**Work required**
Please reproduce the records below word for word, beginning at the line that contains "Given: Click the panel label (b)" and stopping after the line that contains "point(432,735)".

**Entries**
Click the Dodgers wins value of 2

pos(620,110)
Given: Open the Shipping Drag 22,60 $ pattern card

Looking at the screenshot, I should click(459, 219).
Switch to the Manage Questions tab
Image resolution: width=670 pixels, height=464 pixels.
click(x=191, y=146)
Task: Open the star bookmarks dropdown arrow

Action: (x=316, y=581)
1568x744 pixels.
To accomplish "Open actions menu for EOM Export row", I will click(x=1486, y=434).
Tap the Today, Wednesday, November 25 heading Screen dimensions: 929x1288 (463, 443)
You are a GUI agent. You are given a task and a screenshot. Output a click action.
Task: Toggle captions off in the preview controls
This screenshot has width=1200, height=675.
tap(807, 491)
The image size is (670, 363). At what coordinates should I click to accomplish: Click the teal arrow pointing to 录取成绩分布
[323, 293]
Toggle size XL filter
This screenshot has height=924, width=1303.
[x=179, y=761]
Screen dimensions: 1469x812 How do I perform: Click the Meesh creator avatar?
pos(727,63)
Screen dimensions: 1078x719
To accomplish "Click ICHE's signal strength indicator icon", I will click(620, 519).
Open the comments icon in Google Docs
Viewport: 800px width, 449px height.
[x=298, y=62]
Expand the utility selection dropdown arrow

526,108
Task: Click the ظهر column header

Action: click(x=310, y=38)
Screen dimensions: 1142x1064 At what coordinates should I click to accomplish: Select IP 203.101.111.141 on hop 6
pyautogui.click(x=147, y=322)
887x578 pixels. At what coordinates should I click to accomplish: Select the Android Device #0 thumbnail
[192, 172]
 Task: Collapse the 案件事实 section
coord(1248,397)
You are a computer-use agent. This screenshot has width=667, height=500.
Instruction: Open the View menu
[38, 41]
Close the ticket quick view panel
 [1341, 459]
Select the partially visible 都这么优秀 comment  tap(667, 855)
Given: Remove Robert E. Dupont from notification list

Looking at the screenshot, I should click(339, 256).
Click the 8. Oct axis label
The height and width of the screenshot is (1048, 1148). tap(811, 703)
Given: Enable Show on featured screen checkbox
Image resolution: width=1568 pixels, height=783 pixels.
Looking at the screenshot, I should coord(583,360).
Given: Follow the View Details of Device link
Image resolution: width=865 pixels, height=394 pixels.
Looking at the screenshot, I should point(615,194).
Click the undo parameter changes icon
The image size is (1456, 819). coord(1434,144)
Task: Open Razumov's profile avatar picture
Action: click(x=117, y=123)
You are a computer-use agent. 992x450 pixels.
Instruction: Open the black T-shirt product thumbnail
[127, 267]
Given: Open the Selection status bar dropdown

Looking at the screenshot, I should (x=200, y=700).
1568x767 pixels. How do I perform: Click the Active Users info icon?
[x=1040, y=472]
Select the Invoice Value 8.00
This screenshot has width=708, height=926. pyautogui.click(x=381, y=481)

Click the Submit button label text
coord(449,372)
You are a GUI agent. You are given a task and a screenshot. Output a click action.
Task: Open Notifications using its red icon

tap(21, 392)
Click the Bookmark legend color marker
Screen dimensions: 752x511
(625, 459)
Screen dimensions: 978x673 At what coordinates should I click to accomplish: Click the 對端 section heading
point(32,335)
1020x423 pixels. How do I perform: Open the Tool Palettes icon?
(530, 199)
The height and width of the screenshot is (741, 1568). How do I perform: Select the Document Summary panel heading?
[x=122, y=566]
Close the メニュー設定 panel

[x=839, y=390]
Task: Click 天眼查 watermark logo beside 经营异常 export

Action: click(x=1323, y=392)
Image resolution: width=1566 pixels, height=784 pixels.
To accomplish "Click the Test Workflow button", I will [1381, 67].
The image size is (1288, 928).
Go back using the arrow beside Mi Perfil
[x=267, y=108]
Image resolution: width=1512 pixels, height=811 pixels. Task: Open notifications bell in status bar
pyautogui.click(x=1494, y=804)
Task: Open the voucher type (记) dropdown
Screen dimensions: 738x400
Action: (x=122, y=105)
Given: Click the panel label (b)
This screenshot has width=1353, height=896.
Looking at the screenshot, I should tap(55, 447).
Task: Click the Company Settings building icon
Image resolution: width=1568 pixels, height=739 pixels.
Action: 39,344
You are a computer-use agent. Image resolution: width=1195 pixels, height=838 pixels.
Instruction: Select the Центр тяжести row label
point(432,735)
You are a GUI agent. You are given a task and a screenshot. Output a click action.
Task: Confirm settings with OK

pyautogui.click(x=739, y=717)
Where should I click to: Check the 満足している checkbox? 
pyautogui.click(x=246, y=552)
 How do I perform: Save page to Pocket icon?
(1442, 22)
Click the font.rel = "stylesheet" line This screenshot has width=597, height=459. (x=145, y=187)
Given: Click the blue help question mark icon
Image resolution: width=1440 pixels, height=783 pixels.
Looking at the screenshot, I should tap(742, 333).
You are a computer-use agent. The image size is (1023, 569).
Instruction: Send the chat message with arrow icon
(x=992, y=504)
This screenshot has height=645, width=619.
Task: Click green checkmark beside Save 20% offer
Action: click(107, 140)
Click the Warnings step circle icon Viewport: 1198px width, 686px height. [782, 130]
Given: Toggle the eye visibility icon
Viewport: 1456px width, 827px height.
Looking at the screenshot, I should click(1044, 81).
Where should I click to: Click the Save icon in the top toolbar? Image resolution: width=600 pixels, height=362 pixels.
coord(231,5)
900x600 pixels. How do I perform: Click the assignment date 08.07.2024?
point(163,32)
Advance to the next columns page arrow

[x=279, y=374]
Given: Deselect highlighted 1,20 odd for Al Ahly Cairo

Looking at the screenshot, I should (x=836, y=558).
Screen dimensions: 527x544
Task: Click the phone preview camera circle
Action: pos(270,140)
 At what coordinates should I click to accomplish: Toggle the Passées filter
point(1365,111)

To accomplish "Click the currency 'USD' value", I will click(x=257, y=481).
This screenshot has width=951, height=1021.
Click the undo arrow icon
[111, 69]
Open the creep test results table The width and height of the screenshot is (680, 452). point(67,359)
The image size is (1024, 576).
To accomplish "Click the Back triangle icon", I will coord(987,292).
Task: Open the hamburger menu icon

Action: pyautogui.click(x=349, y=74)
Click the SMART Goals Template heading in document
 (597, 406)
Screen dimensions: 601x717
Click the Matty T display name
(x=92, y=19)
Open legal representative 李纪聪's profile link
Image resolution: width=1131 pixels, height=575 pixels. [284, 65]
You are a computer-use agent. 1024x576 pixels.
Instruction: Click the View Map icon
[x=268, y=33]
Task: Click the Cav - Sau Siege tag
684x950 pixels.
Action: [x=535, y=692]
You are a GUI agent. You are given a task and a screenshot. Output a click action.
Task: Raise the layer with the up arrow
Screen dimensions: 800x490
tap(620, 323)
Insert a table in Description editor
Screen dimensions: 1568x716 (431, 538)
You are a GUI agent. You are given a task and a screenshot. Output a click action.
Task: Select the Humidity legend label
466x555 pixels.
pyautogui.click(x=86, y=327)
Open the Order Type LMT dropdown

**Full solution**
Given: Click the panel label (b)
This screenshot has width=1353, height=896.
Looking at the screenshot, I should tap(55, 447).
Task: Click the Company Settings building icon
Image resolution: width=1568 pixels, height=739 pixels.
Action: 39,344
You are a computer-use agent. Image resolution: width=1195 pixels, height=838 pixels.
Instruction: Select the Центр тяжести row label
point(432,735)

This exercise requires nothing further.